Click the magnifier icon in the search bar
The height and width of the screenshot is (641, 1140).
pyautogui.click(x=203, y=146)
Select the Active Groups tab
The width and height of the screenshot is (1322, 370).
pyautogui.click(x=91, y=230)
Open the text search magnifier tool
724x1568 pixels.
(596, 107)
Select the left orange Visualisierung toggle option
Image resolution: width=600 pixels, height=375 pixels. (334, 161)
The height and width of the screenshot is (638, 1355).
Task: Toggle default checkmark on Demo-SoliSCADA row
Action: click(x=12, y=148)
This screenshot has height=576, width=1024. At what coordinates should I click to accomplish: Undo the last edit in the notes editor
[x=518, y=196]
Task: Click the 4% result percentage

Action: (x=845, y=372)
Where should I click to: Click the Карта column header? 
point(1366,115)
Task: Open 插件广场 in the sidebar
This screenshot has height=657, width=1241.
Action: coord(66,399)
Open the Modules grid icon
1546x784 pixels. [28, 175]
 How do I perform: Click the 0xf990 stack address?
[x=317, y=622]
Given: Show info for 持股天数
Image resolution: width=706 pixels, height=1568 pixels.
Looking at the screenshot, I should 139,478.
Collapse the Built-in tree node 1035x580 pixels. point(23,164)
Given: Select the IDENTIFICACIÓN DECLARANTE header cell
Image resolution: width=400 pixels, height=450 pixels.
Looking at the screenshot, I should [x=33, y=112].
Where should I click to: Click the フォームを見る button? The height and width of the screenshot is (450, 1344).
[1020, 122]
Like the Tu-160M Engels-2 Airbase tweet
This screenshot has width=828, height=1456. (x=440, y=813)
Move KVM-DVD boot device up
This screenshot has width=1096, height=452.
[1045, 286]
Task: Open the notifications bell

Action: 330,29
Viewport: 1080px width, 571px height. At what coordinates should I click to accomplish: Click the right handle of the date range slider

########

EXERCISE DESCRIPTION | Using the entries above, copy exactly the lines from the one containing "This screenshot has height=657, width=1241." through the last, both included.

TASK ANSWER |
This screenshot has height=657, width=1241.
Action: coord(66,399)
Open the Modules grid icon
1546x784 pixels. [28, 175]
 How do I perform: Click the 0xf990 stack address?
[x=317, y=622]
Given: Show info for 持股天数
Image resolution: width=706 pixels, height=1568 pixels.
Looking at the screenshot, I should 139,478.
Collapse the Built-in tree node 1035x580 pixels. point(23,164)
Given: Select the IDENTIFICACIÓN DECLARANTE header cell
Image resolution: width=400 pixels, height=450 pixels.
Looking at the screenshot, I should [x=33, y=112].
Where should I click to: Click the フォームを見る button? The height and width of the screenshot is (450, 1344).
[1020, 122]
Like the Tu-160M Engels-2 Airbase tweet
This screenshot has width=828, height=1456. (x=440, y=813)
Move KVM-DVD boot device up
This screenshot has width=1096, height=452.
[1045, 286]
Task: Open the notifications bell

Action: 330,29
Viewport: 1080px width, 571px height. At what coordinates should I click to accomplish: Click the right handle of the date range slider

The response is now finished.